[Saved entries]
::::::::::

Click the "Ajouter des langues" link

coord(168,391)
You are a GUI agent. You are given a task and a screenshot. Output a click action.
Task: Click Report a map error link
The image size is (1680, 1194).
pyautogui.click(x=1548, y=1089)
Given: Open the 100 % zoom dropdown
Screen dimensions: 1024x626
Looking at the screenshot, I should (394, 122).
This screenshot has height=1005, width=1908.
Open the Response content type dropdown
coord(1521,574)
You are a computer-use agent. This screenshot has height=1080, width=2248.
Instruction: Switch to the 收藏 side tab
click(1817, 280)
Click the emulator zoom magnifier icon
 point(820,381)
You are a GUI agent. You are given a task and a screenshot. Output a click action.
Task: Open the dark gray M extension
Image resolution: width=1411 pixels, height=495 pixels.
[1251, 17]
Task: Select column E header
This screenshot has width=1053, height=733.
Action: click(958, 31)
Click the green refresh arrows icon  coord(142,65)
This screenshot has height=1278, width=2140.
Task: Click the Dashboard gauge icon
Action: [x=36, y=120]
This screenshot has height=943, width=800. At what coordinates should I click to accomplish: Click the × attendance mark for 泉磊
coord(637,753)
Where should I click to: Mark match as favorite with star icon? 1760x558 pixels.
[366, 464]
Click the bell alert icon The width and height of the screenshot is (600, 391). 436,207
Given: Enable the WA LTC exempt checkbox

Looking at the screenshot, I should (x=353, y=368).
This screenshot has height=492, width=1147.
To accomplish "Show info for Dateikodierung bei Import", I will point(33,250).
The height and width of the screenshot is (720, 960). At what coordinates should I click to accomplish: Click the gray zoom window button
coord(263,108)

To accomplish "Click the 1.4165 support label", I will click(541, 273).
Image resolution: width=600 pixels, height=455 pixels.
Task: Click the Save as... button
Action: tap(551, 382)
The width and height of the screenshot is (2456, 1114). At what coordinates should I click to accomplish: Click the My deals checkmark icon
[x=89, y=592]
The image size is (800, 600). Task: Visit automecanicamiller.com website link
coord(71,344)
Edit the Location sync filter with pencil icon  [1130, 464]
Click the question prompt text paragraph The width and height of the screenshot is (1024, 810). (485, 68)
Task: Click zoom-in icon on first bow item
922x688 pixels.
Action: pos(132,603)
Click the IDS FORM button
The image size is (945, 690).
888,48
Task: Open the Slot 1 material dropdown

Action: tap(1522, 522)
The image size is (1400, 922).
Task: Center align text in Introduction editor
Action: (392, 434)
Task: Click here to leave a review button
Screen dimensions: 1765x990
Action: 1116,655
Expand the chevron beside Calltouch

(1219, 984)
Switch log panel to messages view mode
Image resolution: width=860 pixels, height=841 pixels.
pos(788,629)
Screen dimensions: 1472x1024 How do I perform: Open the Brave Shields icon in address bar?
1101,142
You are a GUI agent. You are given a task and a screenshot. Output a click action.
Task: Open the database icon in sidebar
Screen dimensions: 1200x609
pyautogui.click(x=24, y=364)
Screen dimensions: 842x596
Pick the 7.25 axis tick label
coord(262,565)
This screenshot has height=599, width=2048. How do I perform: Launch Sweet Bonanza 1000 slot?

::::::::::

Your task is to give back every record exactly.

Click the "Ajouter des langues" link

coord(168,391)
You are a GUI agent. You are given a task and a screenshot. Output a click action.
Task: Click Report a map error link
The image size is (1680, 1194).
pyautogui.click(x=1548, y=1089)
Given: Open the 100 % zoom dropdown
Screen dimensions: 1024x626
Looking at the screenshot, I should (394, 122).
This screenshot has height=1005, width=1908.
Open the Response content type dropdown
coord(1521,574)
You are a computer-use agent. This screenshot has height=1080, width=2248.
Instruction: Switch to the 收藏 side tab
click(1817, 280)
Click the emulator zoom magnifier icon
 point(820,381)
You are a GUI agent. You are given a task and a screenshot. Output a click action.
Task: Open the dark gray M extension
Image resolution: width=1411 pixels, height=495 pixels.
[1251, 17]
Task: Select column E header
This screenshot has width=1053, height=733.
Action: click(958, 31)
Click the green refresh arrows icon  coord(142,65)
This screenshot has height=1278, width=2140.
Task: Click the Dashboard gauge icon
Action: [x=36, y=120]
This screenshot has height=943, width=800. At what coordinates should I click to accomplish: Click the × attendance mark for 泉磊
coord(637,753)
Where should I click to: Mark match as favorite with star icon? 1760x558 pixels.
[366, 464]
Click the bell alert icon The width and height of the screenshot is (600, 391). 436,207
Given: Enable the WA LTC exempt checkbox

Looking at the screenshot, I should (x=353, y=368).
This screenshot has height=492, width=1147.
To accomplish "Show info for Dateikodierung bei Import", I will point(33,250).
The height and width of the screenshot is (720, 960). At what coordinates should I click to accomplish: Click the gray zoom window button
coord(263,108)

To accomplish "Click the 1.4165 support label", I will click(541, 273).
Image resolution: width=600 pixels, height=455 pixels.
Task: Click the Save as... button
Action: tap(551, 382)
The width and height of the screenshot is (2456, 1114). At what coordinates should I click to accomplish: Click the My deals checkmark icon
[x=89, y=592]
The image size is (800, 600). Task: Visit automecanicamiller.com website link
coord(71,344)
Edit the Location sync filter with pencil icon  [1130, 464]
Click the question prompt text paragraph The width and height of the screenshot is (1024, 810). (485, 68)
Task: Click zoom-in icon on first bow item
922x688 pixels.
Action: pos(132,603)
Click the IDS FORM button
The image size is (945, 690).
888,48
Task: Open the Slot 1 material dropdown

Action: tap(1522, 522)
The image size is (1400, 922).
Task: Center align text in Introduction editor
Action: (392, 434)
Task: Click here to leave a review button
Screen dimensions: 1765x990
Action: 1116,655
Expand the chevron beside Calltouch

(1219, 984)
Switch log panel to messages view mode
Image resolution: width=860 pixels, height=841 pixels.
pos(788,629)
Screen dimensions: 1472x1024 How do I perform: Open the Brave Shields icon in address bar?
1101,142
You are a GUI agent. You are given a task and a screenshot. Output a click action.
Task: Open the database icon in sidebar
Screen dimensions: 1200x609
pyautogui.click(x=24, y=364)
Screen dimensions: 842x596
Pick the 7.25 axis tick label
coord(262,565)
This screenshot has height=599, width=2048. How do I perform: Launch Sweet Bonanza 1000 slot?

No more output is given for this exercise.